__Aim of the task__: From the line below containing "At what coordinates" to the final line, print each line exactly as written. No pictures belong in the copy.

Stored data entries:
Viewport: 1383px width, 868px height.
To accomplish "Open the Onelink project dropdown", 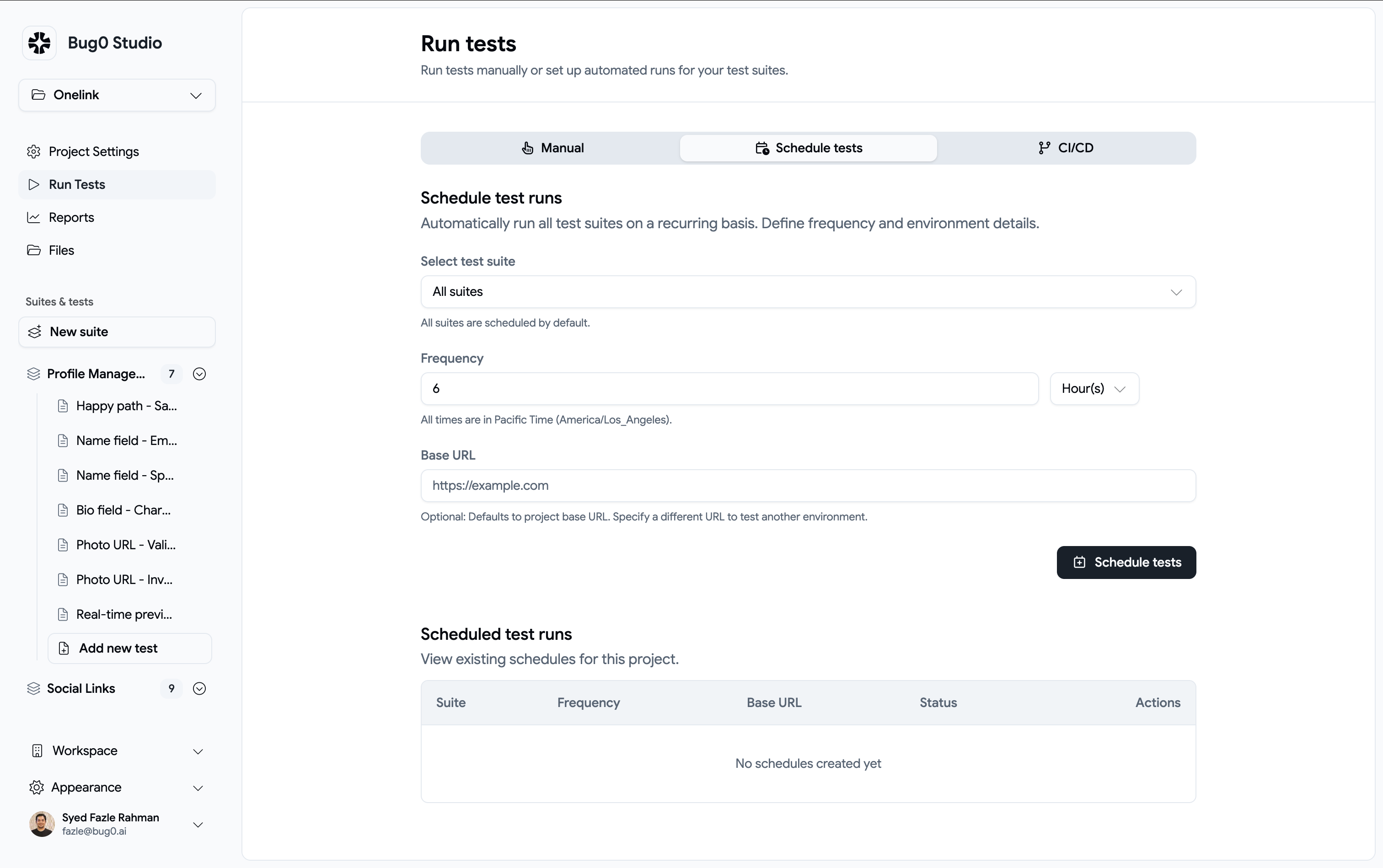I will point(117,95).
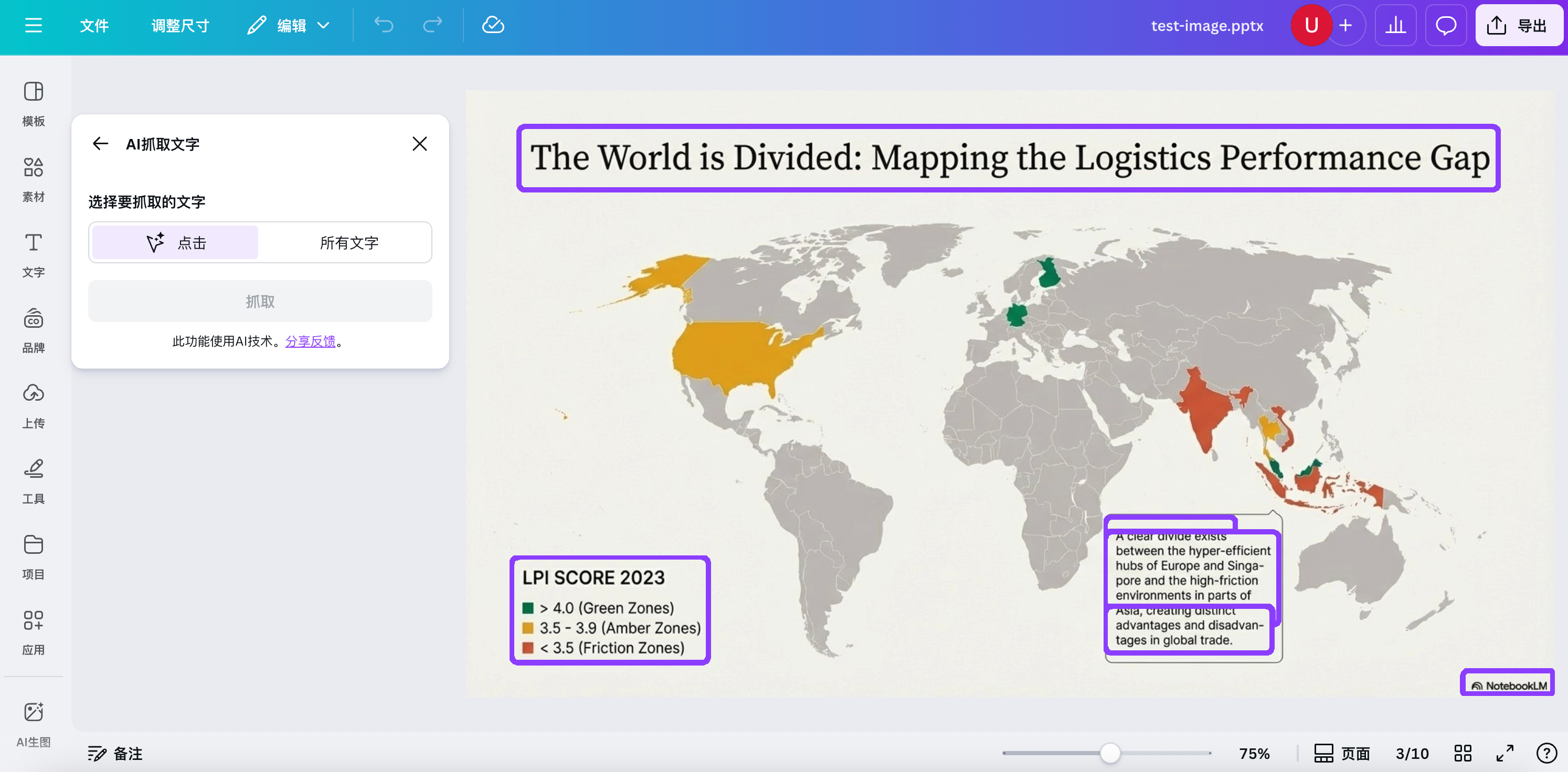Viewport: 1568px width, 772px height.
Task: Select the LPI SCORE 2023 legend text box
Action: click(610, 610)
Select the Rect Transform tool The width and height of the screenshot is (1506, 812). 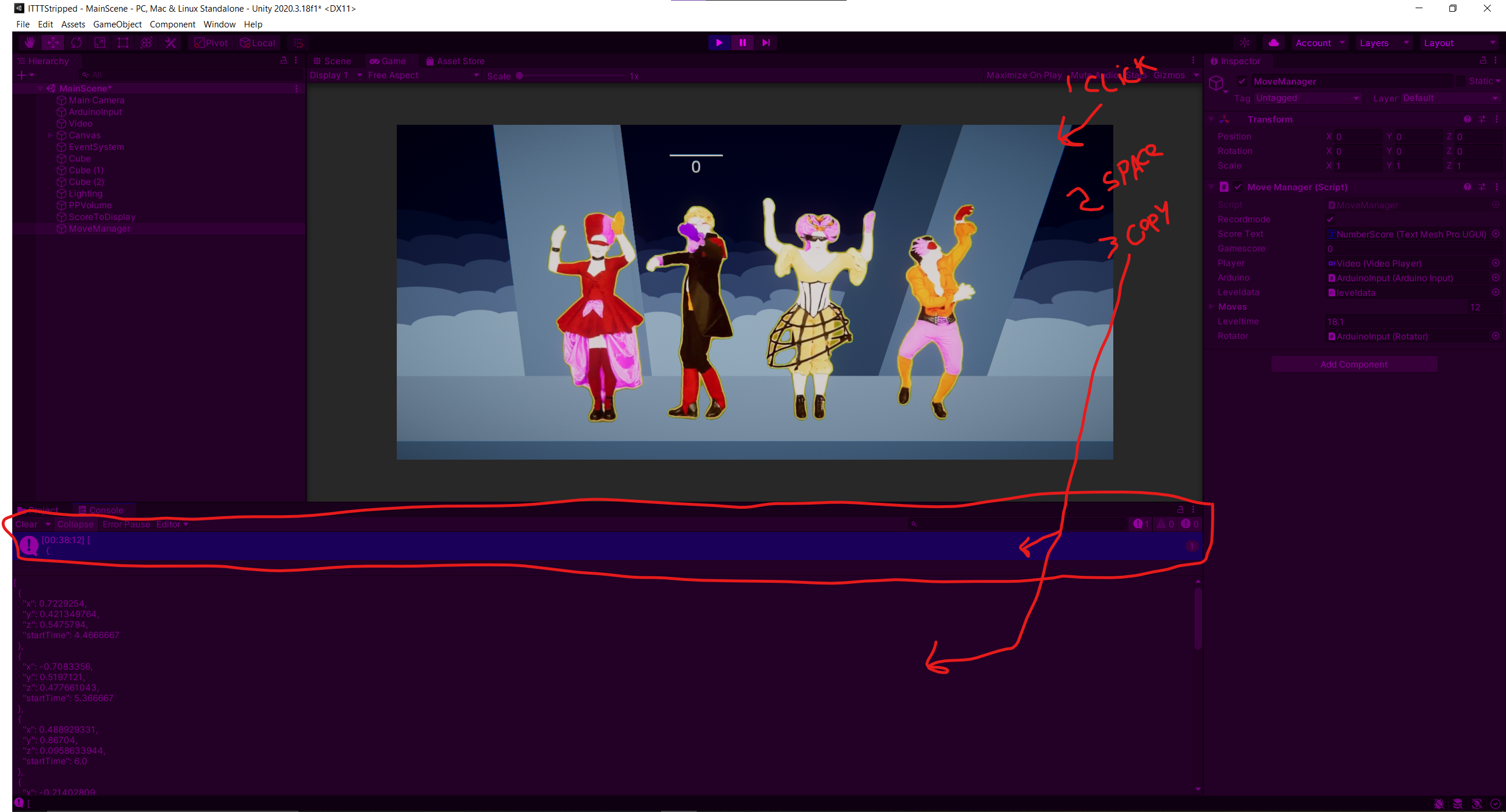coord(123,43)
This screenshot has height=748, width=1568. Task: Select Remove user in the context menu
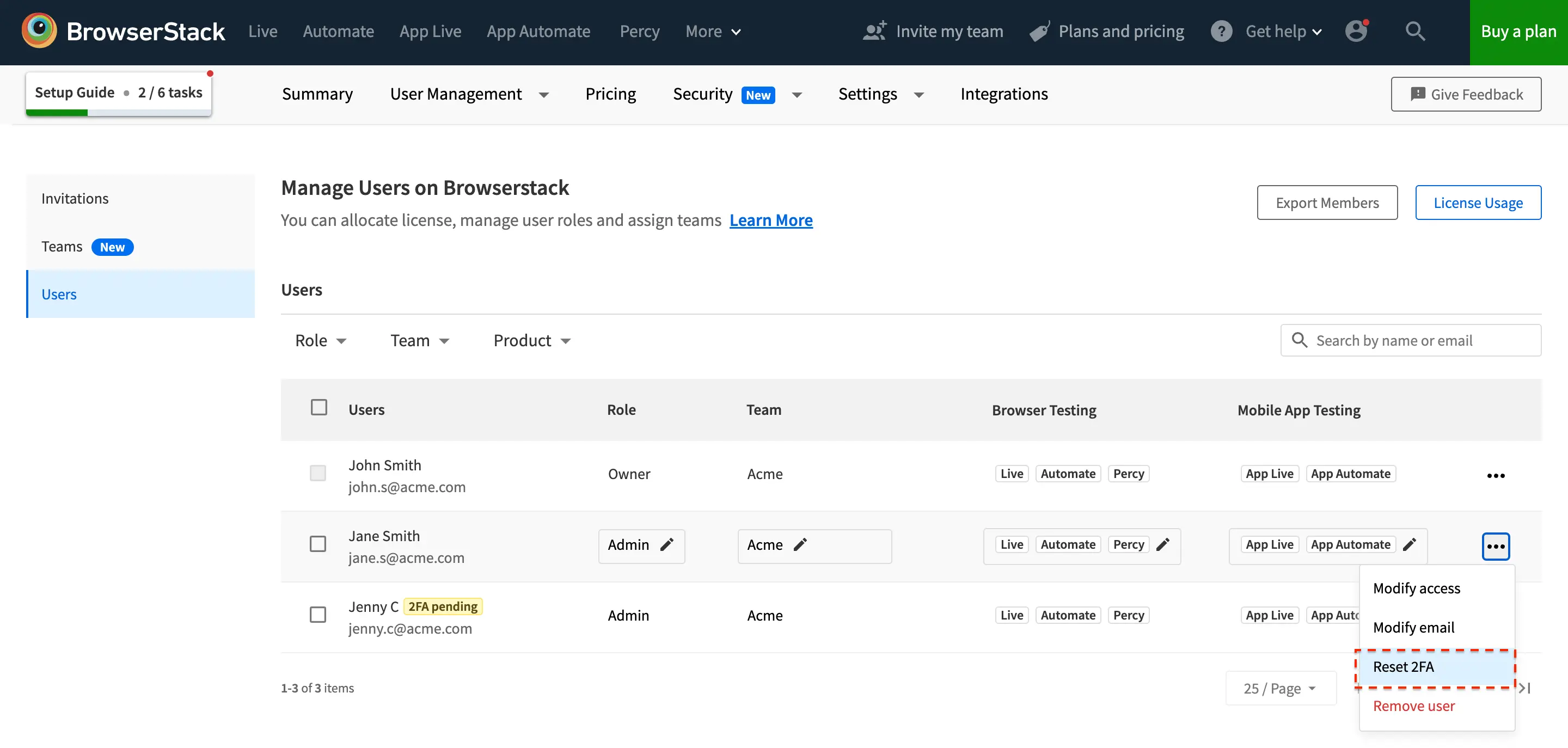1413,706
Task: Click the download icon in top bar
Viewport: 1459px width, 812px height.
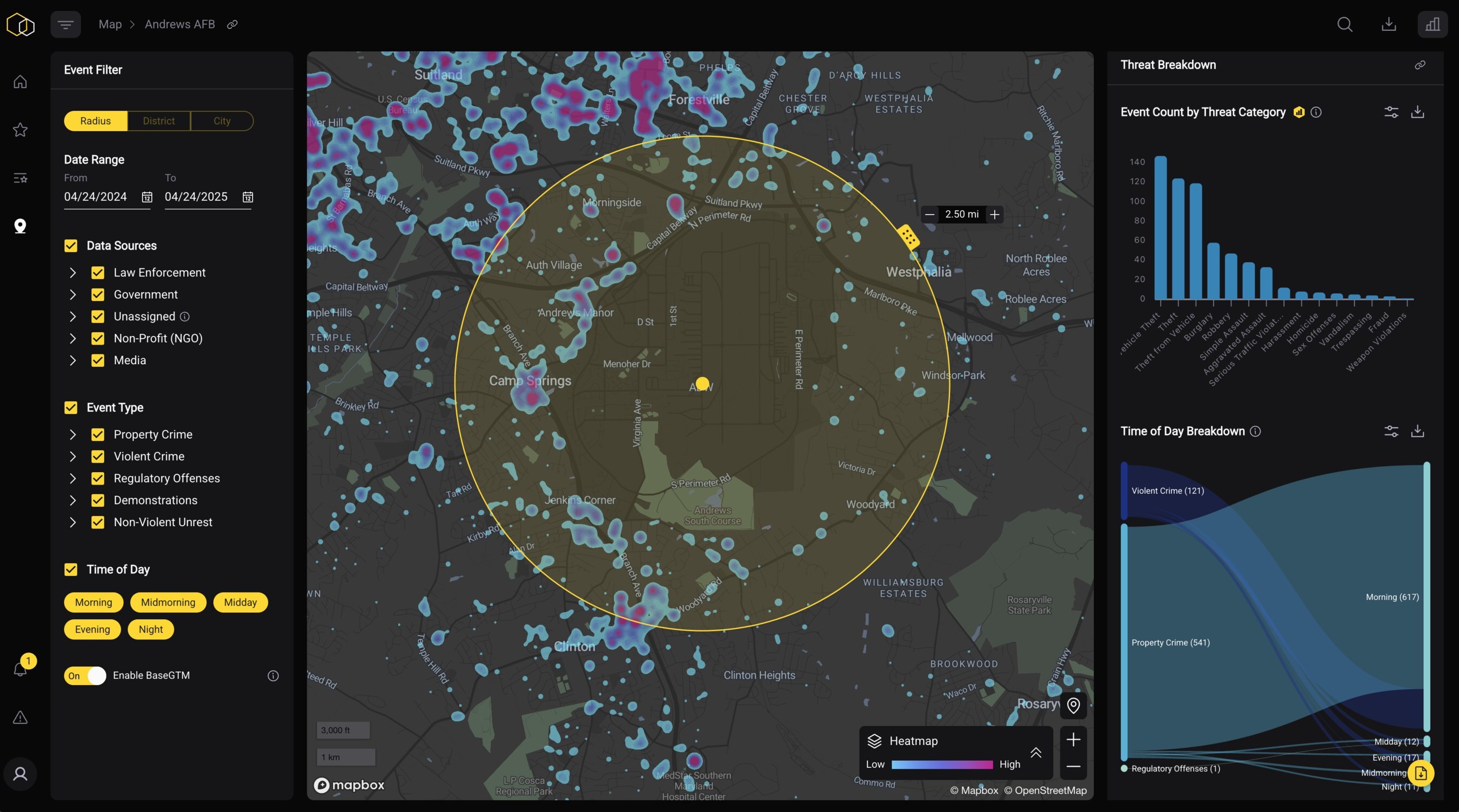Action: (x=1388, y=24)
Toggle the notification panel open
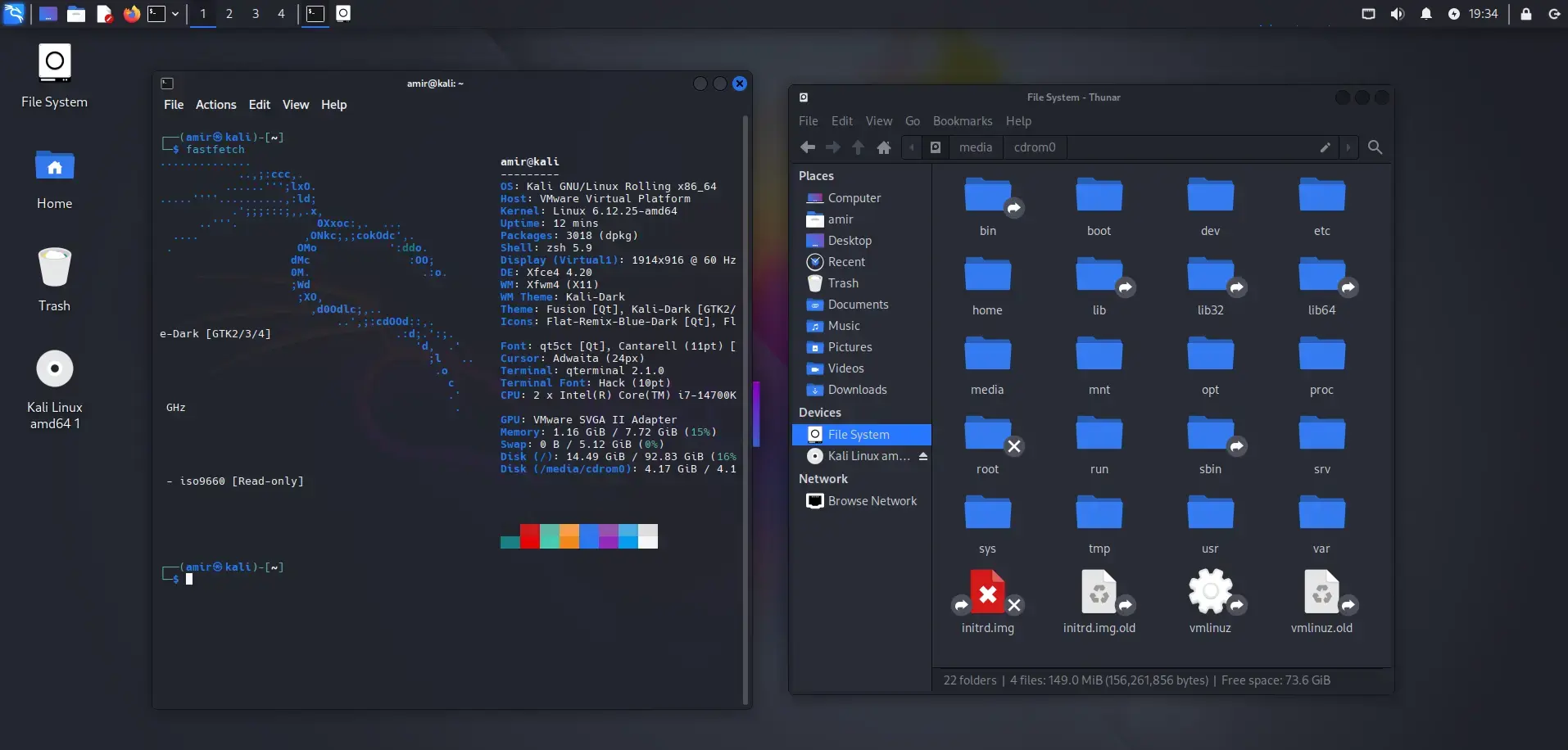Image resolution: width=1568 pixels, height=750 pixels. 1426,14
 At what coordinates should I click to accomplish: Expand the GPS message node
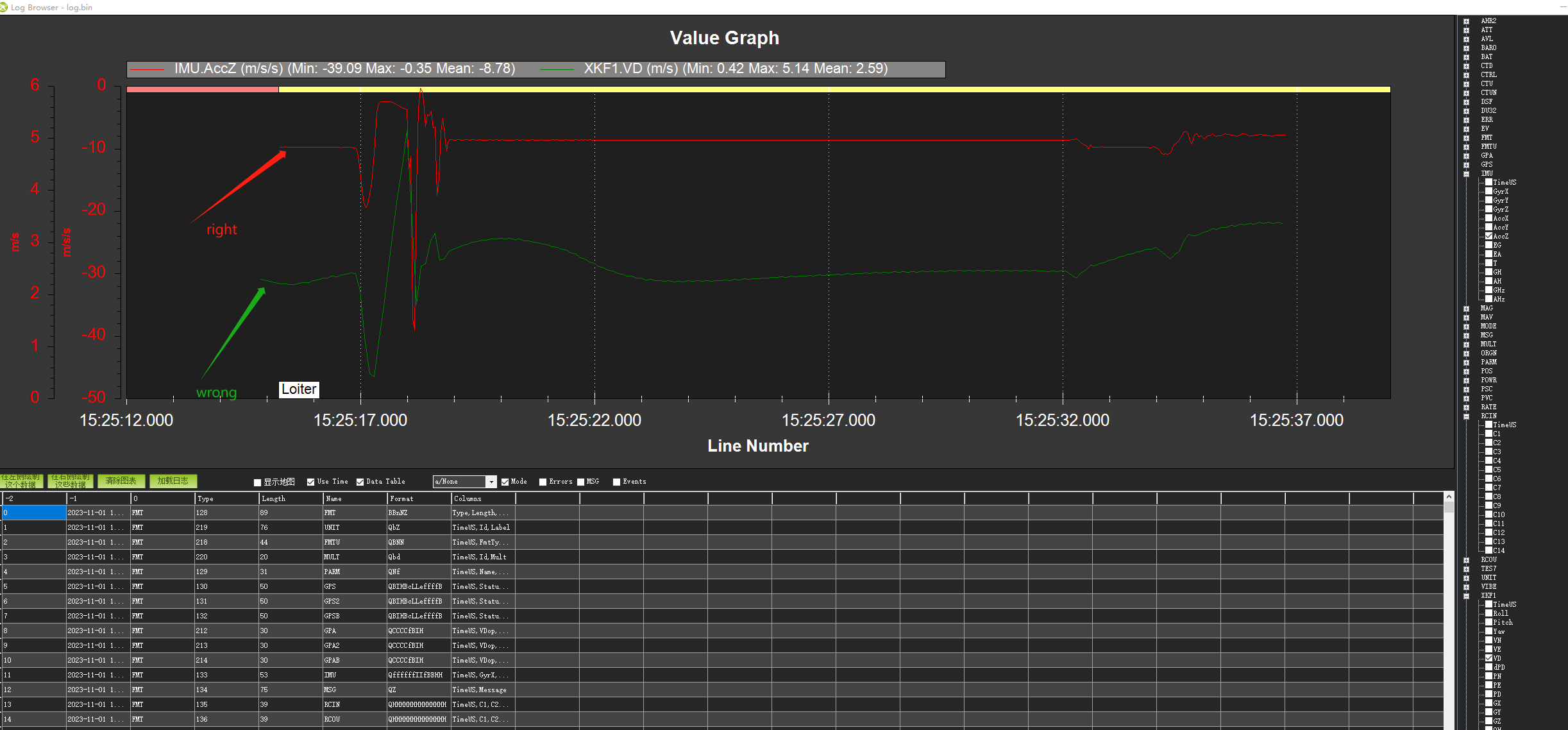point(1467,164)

__Problem solution__:
 At what coordinates should I click to accomplish: Expand the GPS message node
point(1467,164)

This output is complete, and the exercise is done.